The data
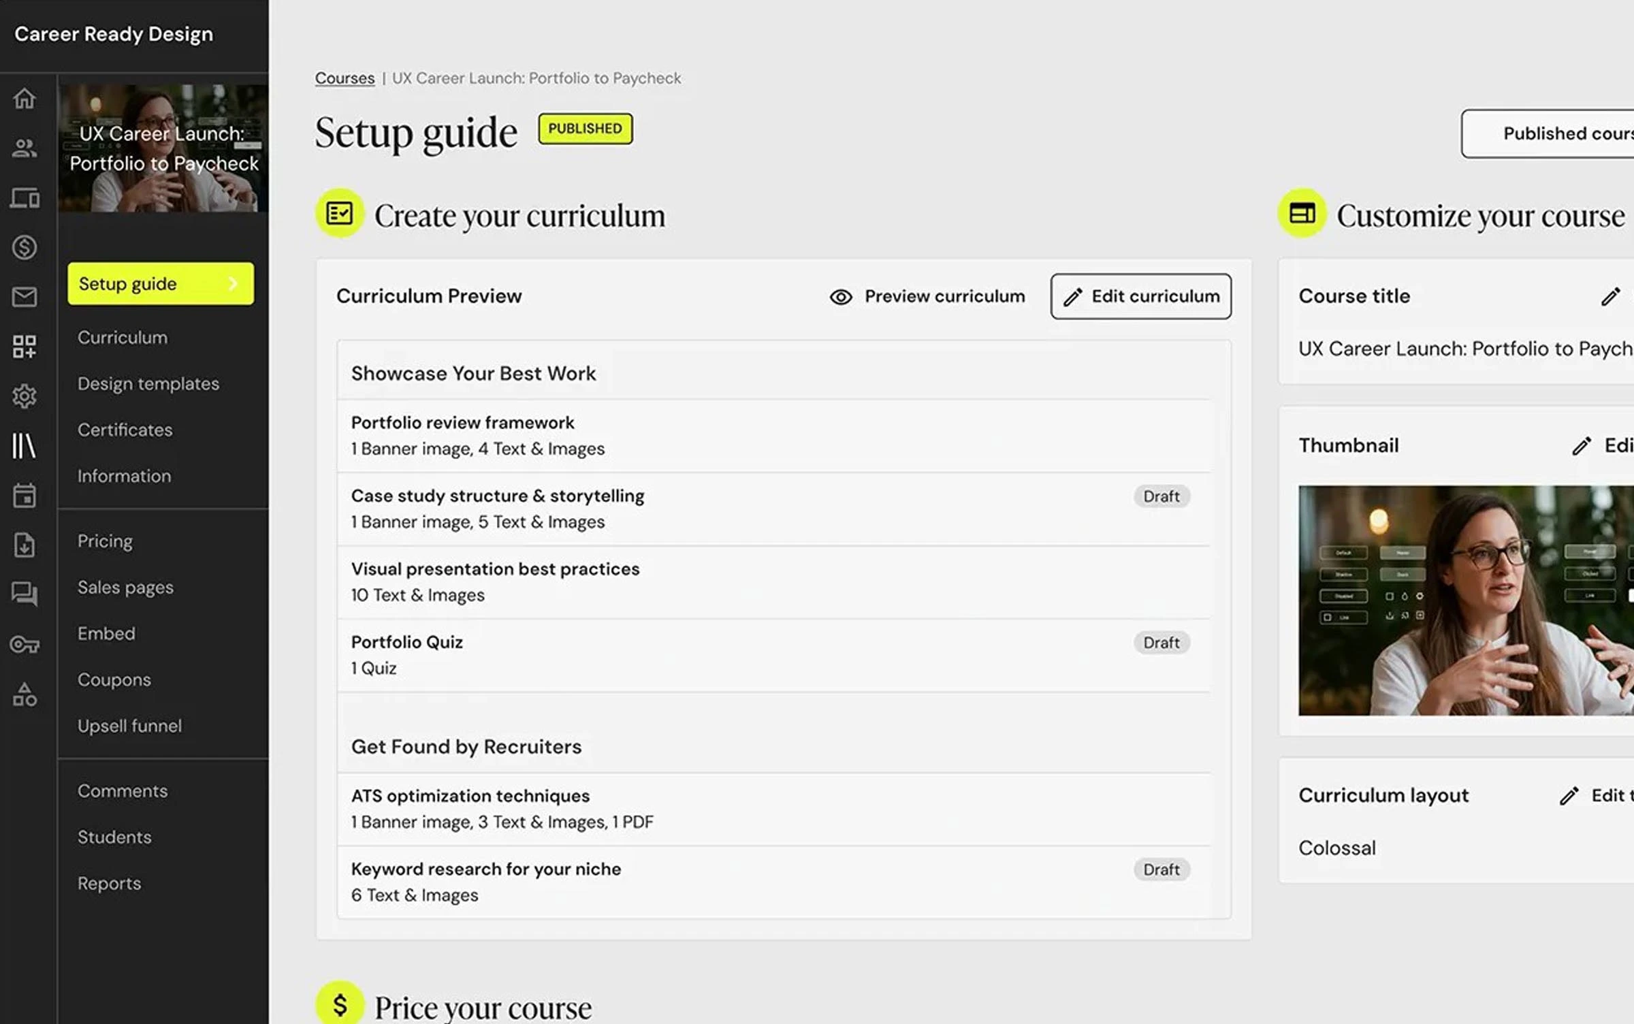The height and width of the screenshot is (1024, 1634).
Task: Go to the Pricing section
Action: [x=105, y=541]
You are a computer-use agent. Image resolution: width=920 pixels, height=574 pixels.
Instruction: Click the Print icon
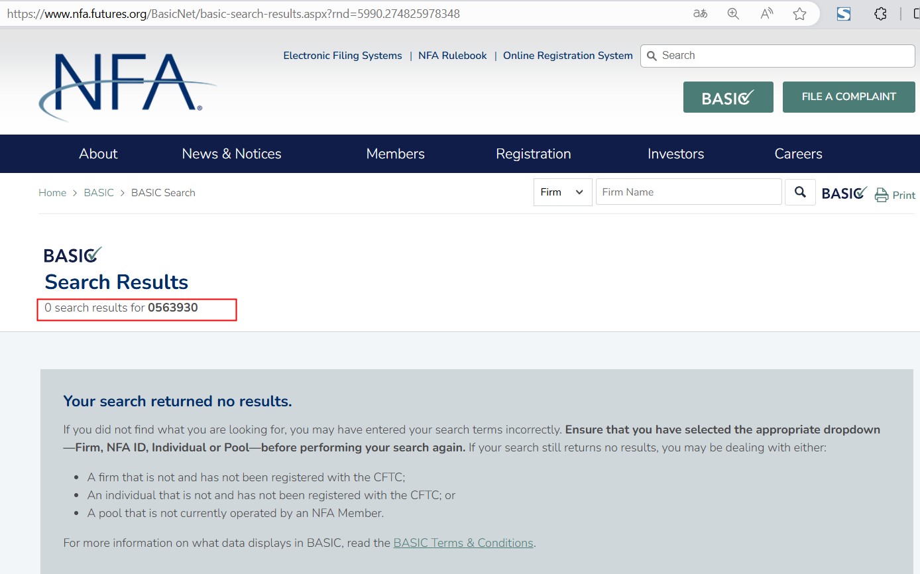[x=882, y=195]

---

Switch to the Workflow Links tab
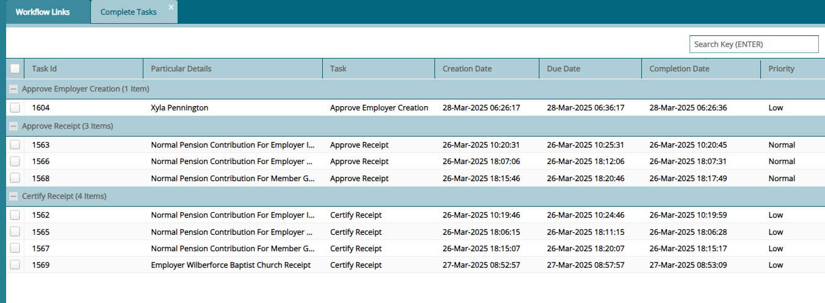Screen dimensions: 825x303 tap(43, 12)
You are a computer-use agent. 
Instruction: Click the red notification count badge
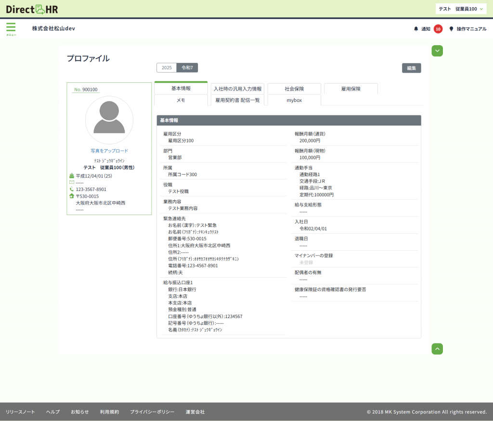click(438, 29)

Exercise brief
For every line in the data above that holds "agent", return the line itself.

Your solution
You are a computer-use agent. Image resolution: width=920 pixels, height=574 pixels.
You are a computer-use agent. 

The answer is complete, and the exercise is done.